Over the weekend, those of us in Australia, Belgium, France, Canada the U.K (well, actually, most other allied countries as well ) honoured the memory of our fallen troops with Remembrance Day on November 11.
Remembrance Day is a wonderful tradition which began just after the end of the Great War.
On the first anniversary of the armistice in 1919 two minutes’ silence was instituted as part of the main commemorative ceremony at the new Cenotaph in London. The silence was proposed by Australian journalist Edward Honey, who was working in Fleet Street. At about the same time, a South African statesman made a similar proposal to the British Cabinet, which endorsed it. King George V personally requested all the people of the British Empire to suspend normal activities for two minutes on the hour of the armistice “which stayed the worldwide carnage of the four preceding years and marked the victory of Right and Freedom”. The two minutes’ silence was popularly adopted and it became a central feature of commemorations on Armistice Day.

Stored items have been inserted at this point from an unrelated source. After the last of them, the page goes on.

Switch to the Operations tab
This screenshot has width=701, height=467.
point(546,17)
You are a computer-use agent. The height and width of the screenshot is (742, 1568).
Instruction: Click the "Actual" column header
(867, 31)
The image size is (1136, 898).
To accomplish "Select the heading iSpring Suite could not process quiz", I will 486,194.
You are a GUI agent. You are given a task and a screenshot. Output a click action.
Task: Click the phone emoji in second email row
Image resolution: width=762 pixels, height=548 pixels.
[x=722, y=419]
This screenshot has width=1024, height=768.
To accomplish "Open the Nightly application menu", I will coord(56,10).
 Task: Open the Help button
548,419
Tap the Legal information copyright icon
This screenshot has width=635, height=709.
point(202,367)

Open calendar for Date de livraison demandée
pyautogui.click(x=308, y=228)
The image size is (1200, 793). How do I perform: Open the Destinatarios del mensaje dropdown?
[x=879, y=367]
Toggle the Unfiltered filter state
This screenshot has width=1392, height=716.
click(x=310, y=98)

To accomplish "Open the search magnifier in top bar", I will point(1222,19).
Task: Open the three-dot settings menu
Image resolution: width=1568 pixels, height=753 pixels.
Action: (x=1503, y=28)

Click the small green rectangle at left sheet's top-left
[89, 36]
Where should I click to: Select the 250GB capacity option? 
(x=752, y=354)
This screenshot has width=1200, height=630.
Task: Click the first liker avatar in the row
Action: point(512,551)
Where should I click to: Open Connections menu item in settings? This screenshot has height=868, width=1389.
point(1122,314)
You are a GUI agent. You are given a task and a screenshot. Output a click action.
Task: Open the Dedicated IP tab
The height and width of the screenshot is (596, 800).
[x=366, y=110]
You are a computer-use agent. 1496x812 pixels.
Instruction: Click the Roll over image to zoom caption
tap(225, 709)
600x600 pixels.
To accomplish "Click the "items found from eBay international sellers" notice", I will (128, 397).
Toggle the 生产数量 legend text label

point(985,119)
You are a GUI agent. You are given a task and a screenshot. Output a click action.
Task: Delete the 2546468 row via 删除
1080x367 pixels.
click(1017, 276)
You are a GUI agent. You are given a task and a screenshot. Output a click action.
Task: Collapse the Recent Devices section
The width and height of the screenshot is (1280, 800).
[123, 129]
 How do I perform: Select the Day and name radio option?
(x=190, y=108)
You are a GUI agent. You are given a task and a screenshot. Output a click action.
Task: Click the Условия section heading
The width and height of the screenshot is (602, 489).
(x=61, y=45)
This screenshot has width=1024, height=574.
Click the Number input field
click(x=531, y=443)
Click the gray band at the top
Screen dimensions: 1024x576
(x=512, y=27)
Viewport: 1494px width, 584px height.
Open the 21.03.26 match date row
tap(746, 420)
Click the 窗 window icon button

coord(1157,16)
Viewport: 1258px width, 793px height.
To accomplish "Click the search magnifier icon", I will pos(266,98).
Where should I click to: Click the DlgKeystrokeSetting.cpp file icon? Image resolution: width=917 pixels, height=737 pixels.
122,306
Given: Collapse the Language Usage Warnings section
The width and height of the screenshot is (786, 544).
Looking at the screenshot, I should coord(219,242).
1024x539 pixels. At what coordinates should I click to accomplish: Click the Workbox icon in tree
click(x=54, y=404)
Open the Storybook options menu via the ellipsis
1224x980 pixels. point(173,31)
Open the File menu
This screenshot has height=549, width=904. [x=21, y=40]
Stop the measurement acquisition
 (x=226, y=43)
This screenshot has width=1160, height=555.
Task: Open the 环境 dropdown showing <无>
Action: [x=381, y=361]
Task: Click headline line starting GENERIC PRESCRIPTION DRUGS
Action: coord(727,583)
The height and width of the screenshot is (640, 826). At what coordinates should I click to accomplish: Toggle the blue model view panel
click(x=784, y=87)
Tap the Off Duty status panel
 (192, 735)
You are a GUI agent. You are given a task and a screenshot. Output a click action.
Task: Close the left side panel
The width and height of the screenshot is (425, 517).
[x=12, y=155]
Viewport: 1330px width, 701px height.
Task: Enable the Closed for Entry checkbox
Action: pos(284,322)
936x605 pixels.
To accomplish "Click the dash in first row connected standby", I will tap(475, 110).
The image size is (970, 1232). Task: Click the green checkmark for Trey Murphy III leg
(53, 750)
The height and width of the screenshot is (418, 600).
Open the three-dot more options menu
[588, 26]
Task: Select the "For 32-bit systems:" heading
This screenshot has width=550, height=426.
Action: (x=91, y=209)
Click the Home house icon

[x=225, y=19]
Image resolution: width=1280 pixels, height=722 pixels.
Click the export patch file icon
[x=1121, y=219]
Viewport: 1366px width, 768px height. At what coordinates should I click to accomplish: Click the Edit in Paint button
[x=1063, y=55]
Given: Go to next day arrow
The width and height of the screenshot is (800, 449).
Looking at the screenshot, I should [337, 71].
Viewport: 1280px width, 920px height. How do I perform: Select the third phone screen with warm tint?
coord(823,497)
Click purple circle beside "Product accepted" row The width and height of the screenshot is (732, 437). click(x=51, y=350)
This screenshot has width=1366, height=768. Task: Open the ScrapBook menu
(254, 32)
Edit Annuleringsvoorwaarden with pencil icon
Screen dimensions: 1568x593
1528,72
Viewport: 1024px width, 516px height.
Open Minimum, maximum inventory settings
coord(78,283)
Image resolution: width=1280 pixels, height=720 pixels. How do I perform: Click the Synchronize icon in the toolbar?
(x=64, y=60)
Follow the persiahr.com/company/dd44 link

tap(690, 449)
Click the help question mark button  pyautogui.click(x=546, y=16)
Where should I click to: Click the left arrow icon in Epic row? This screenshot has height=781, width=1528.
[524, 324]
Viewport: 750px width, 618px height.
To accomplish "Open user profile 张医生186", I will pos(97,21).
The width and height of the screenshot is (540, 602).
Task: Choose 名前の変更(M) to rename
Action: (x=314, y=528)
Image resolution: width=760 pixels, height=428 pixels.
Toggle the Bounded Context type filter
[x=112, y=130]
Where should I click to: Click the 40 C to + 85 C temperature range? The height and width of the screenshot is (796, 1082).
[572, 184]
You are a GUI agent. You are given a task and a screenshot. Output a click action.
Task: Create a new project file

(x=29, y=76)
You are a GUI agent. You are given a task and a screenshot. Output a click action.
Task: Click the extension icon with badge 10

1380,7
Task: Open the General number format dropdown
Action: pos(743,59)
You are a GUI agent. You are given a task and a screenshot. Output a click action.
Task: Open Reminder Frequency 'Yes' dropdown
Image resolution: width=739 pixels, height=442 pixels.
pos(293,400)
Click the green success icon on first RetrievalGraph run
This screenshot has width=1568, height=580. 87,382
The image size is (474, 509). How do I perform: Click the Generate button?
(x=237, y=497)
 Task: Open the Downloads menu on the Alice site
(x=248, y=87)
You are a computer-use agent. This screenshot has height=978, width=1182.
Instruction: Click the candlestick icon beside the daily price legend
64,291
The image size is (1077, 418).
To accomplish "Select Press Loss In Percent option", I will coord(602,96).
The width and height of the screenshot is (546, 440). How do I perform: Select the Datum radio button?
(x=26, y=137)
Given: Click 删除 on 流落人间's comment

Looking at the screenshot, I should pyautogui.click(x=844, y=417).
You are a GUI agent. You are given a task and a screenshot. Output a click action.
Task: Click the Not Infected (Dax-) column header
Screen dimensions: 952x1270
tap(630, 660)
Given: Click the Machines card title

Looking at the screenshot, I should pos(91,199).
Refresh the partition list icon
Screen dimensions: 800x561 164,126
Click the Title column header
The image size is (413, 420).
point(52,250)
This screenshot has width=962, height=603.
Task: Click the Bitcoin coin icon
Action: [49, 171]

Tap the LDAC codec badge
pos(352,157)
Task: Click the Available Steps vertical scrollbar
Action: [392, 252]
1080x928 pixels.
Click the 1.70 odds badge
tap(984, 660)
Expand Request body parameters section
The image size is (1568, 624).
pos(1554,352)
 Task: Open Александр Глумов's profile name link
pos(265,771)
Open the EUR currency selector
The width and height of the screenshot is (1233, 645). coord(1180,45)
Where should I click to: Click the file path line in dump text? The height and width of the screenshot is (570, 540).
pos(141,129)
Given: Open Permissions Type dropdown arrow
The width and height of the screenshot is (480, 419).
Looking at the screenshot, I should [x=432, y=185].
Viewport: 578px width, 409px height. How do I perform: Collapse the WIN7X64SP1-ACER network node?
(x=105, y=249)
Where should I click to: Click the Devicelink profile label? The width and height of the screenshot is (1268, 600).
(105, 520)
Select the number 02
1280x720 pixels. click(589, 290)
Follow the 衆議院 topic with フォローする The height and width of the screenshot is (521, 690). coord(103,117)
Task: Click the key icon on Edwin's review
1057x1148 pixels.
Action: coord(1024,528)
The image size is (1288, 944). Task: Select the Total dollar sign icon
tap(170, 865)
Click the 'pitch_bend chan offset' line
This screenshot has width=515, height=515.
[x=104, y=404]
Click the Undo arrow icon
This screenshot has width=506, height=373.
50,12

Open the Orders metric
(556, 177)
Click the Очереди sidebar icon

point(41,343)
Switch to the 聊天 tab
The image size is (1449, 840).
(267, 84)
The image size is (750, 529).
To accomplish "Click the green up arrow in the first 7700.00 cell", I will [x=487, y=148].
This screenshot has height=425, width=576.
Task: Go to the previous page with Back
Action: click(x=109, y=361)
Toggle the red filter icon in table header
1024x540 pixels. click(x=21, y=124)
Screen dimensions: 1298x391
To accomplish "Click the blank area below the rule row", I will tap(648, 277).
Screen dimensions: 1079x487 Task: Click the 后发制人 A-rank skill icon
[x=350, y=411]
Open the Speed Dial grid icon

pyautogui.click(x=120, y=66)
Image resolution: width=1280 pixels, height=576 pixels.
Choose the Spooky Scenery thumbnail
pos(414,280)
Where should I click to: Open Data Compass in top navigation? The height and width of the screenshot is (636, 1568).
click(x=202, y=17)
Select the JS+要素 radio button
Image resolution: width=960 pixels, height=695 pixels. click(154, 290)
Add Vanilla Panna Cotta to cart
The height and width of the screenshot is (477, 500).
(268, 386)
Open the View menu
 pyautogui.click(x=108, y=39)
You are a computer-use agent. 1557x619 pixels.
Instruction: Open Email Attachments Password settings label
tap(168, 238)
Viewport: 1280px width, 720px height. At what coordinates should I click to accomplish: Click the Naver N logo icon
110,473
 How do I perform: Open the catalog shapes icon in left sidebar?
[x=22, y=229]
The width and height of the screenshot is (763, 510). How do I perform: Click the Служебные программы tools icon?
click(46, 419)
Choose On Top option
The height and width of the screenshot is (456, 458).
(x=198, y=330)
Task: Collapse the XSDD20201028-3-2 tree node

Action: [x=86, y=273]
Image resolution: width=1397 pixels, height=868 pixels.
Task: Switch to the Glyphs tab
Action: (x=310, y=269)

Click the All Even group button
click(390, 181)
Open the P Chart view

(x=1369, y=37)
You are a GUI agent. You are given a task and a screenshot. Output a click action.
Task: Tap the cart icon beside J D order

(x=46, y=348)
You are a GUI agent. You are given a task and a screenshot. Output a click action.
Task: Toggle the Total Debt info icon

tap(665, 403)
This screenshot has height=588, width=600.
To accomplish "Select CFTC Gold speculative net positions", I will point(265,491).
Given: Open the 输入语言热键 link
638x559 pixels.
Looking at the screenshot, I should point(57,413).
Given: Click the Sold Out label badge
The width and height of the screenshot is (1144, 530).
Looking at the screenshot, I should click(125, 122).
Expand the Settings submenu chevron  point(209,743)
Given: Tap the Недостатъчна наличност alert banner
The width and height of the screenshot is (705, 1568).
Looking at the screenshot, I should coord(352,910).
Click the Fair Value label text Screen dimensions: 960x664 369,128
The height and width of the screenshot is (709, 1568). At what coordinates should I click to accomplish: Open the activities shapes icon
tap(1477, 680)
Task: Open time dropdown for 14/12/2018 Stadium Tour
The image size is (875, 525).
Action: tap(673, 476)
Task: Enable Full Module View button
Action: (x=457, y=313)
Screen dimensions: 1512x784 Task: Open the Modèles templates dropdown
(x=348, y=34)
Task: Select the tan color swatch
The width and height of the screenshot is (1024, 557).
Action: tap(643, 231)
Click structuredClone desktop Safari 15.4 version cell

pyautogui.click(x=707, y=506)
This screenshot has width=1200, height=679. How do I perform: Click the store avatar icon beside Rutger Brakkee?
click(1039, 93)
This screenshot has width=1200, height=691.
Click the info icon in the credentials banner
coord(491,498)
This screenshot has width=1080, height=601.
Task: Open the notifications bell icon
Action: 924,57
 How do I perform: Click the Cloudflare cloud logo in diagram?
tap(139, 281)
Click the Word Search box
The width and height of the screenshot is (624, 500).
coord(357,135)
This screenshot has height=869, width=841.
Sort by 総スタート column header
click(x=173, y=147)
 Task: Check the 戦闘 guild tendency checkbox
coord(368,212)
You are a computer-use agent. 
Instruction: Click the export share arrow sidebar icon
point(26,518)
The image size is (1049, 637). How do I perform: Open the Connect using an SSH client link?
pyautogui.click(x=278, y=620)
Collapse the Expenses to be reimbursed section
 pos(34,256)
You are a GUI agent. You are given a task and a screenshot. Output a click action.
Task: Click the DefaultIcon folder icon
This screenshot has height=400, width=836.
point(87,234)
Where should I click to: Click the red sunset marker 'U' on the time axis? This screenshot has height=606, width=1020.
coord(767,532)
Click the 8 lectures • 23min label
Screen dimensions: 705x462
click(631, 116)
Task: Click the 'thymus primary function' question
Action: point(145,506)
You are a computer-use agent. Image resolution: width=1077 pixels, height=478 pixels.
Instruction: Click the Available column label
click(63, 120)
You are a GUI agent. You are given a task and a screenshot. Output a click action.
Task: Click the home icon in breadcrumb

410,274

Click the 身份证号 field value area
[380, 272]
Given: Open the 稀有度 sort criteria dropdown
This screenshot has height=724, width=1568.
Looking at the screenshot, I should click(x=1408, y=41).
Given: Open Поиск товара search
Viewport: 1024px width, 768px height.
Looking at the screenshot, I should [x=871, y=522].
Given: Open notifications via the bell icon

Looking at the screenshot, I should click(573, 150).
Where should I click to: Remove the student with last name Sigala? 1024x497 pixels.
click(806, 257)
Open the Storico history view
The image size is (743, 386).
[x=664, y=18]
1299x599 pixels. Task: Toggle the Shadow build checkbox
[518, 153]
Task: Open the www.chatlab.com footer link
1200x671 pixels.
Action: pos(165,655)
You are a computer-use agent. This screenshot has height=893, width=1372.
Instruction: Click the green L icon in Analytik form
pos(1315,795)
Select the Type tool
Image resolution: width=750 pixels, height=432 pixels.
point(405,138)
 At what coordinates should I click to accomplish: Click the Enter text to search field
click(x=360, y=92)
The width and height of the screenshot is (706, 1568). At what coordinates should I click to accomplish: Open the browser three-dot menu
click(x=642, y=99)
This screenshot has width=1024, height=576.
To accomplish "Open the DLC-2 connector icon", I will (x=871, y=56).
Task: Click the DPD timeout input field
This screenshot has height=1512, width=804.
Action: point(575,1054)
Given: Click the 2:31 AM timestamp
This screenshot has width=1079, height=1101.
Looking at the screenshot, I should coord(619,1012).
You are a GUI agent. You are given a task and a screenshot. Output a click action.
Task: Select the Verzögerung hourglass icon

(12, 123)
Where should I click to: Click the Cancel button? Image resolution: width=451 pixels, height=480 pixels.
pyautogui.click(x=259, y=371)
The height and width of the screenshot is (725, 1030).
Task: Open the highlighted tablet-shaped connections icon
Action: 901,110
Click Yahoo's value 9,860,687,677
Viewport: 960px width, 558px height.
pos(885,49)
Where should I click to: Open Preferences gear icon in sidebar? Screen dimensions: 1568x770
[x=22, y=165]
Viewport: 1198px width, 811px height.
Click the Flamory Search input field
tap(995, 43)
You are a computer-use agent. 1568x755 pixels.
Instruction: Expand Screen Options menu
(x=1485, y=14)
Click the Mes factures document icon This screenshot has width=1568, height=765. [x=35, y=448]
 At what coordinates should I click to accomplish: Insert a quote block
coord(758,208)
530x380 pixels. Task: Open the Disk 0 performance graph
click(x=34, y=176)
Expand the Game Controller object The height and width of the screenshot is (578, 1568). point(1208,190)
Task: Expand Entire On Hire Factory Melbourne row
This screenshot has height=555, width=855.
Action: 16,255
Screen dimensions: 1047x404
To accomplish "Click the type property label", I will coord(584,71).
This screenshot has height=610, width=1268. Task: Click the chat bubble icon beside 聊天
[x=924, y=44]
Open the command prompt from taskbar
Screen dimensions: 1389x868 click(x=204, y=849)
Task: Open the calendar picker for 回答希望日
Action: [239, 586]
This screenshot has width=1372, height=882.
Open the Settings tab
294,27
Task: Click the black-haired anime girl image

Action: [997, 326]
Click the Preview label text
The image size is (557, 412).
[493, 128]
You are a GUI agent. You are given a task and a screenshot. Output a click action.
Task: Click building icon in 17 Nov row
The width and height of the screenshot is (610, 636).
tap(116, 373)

Each year on the 11th day of the 11th month at the 11th hour, a minutes silence is observed throughout the country…
… and people respectfully bow their heads whilst remembering the brave souls who fought (and continue to do so!) for our freedom.
The Poppy has become the flower associated with our troops and …
… the reason poppies are used to remember those who have given their lives in battle is because they are the flower which grew on the battlefields after World War One ended. This is described in the famous World War One poem, In Flanders Fields.
Anyhoo, it’s a very moving day for all nations with the additional tug at my heart as I recall how much my sister, FEC, loved this flower and how her home was often filled with the blood red of the fragile poppy bloom.